A Look at Bearish Vertical Credit Spreads

Vertical spreads offer an option trader a wide variety of risk/reward scenarios. There are always tradeoffs when it comes to options and the different strategies that can be used, and vertical spreads are no different. If the risk outweighs the reward, the chances are better for profit. If the potential profit outweighs the risk, it is going to be harder to profit.
Many option traders tend to stay away from credit spreads or trade them too much. Debit spreads (depending on how they are implemented) usually offer higher rewards based on the risk amount and are often viewed as a “safer” choice and easier to understand. Once option traders understand credit spreads, many prefer them over debit spreads. Let’s take a look below at some bearish vertical spreads and some of the points option traders need to reference.

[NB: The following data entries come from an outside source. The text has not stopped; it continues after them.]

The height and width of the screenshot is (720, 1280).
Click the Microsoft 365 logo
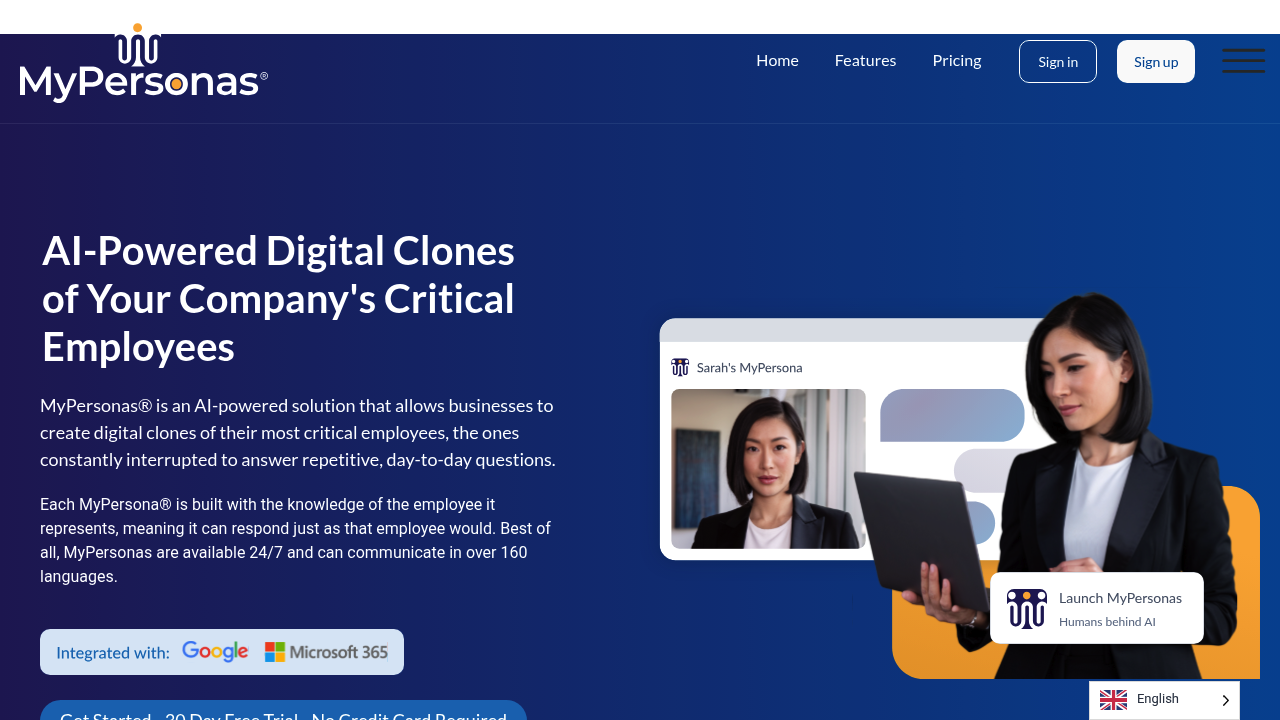[326, 652]
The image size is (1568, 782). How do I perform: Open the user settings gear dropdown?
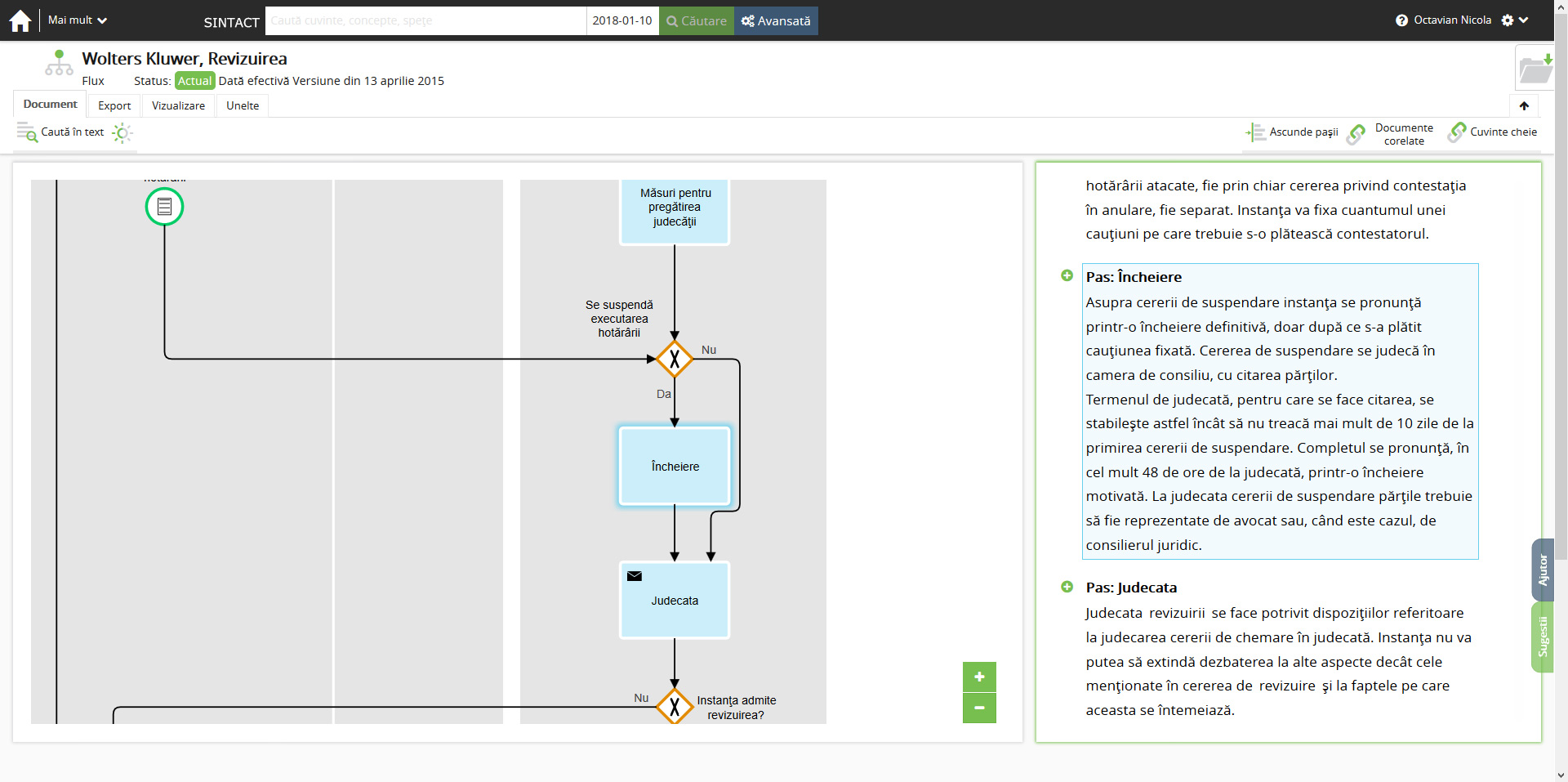tap(1514, 20)
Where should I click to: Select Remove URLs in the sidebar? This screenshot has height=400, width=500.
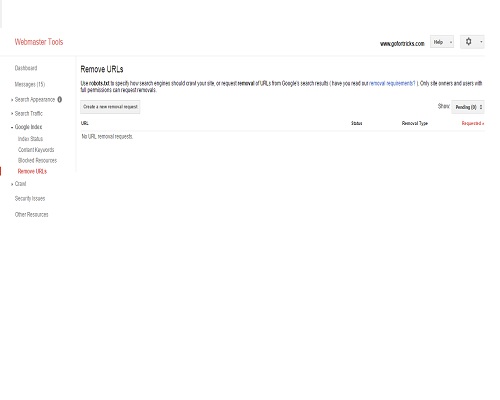(x=32, y=171)
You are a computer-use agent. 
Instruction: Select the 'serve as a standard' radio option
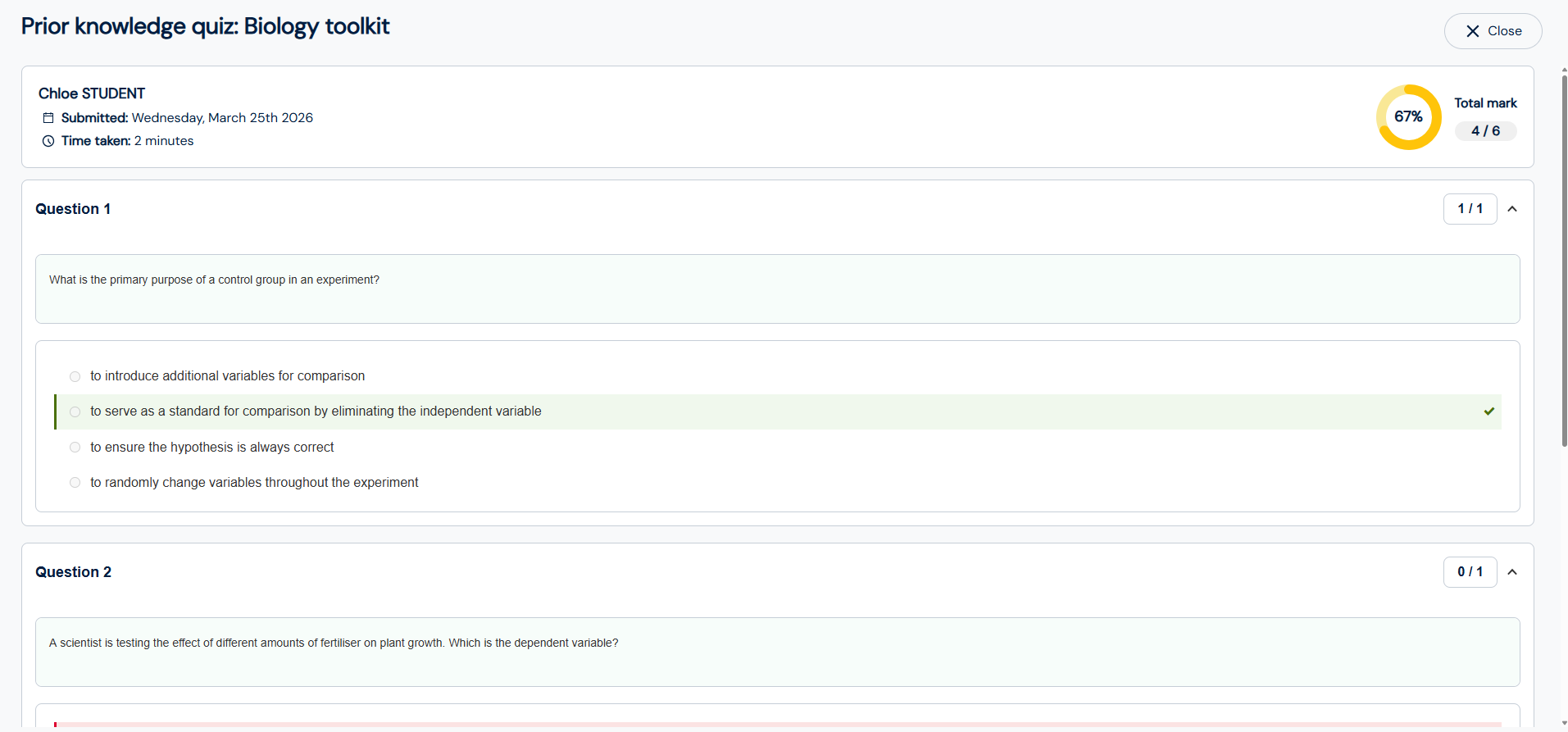tap(75, 411)
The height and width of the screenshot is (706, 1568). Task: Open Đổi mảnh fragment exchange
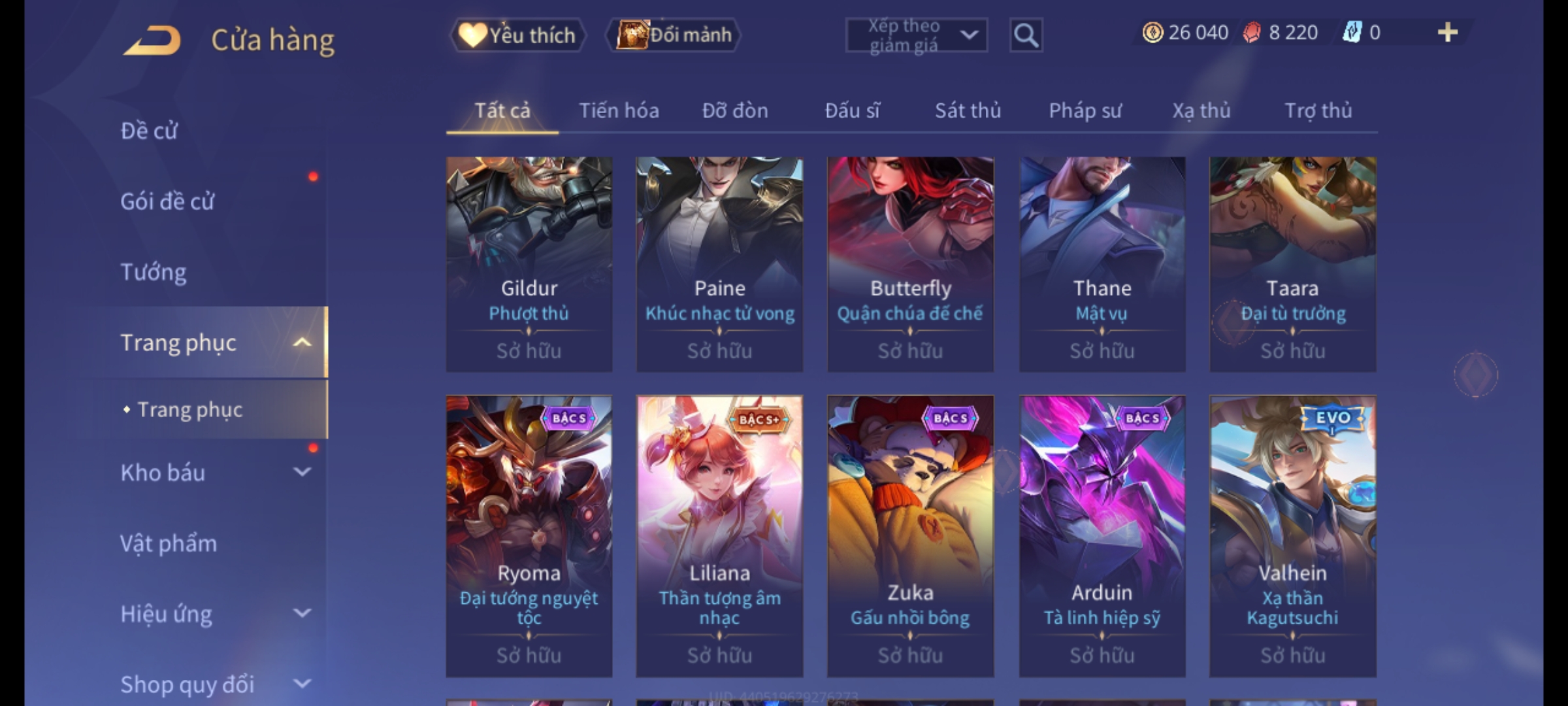674,35
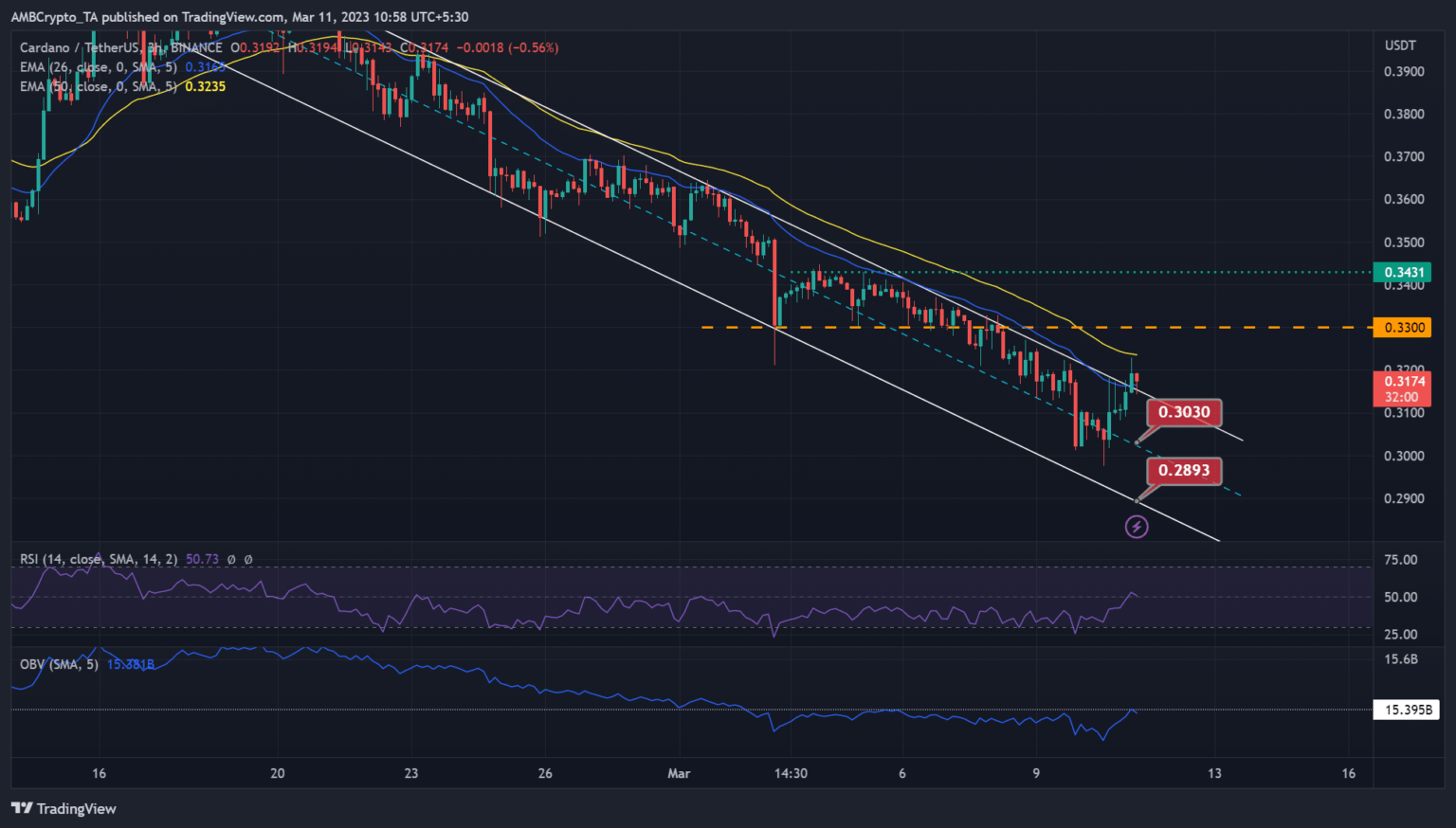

One of the nice things about credit spreads is they can profit if the underlying doesn't move much or it moves in the intended direction. A debit spread, such as a bear put spread, often needs the underlying to fall to profit from the spread.
A bear call spread involves selling a call option while purchasing a higher strike call option with the same expiration. The short call option is more expensive than the long call option. Adding a long call option to the short call position creates a credit spread and protects the position from further losses if the underlying rallies past the two strikes. This credit spread has a smaller potential profit than a naked call option but also limits risk. 

Let’s look at an example.

Netflix Inc. (NFLX) was trading at around $367 recently. After trading sideways for a couple of months, the stock hit a recent high and then pulled back several days.  A trader might assess that this resistance (from a recent high) could be a difficult area for the stock to rise above even with the recent move lower. He or she could, thus, try to capitalize from this forecast by trading a bear call spread.
Here the trader would sell a call even a little higher than potential resistance at $380 and buy a higher-strike call for protection, thus creating the spread. 


With a bear call spread, choosing strikes that are farther away from the current price with the same strike distance, usually means the less the credit that will be received on the spread. For example, if the current stock price is $367, a 380/385 bear call spread should generate a larger credit than a 385/390 bear call spread. The credit received is the maximum profit that can be attained. So, with a bear call spread, there exists a natural tradeoff of chances of success vs. payout structure. The higher the short strike, the safer; the lower, the greater profit potential.

How to Implement

In the above example, the trader decides to sell a 380/385 May-03 (just over a week till expiration) bear call spread as follows: Sell the May-03 380 call for a credit of 2.10 and buy a May-03 call for a debit of 1.30. The total credit on the spread is 0.80. If NFLX finishes at or under $380 by May-03 expiration, the spread would expire worthless and the trader would keep the credit. The maximum at risk on the trade is the difference in the strike prices minus the credit received, which in this case is 4.20 (5 – 0.80). The breakeven point is $380.80 (380 + 0.80), which is derived from adding the credit to the short call.

Final Word

When choosing whether to do a bear call or a bear put, a trader also has to take into account his or her trading personality. Just because one spread may seem advantageous over another doesn’t mean it should necessarily be implemented. Some option traders cannot bear the thought of taking a maximum loss on a credit spread like the bear call and have trouble sleeping at night worrying about it. But if that is not a major concern for you as a trader, remember that depending on how it is implemented, a bear call spread may offer a lower profit potential but offers more of a chance to profit as well.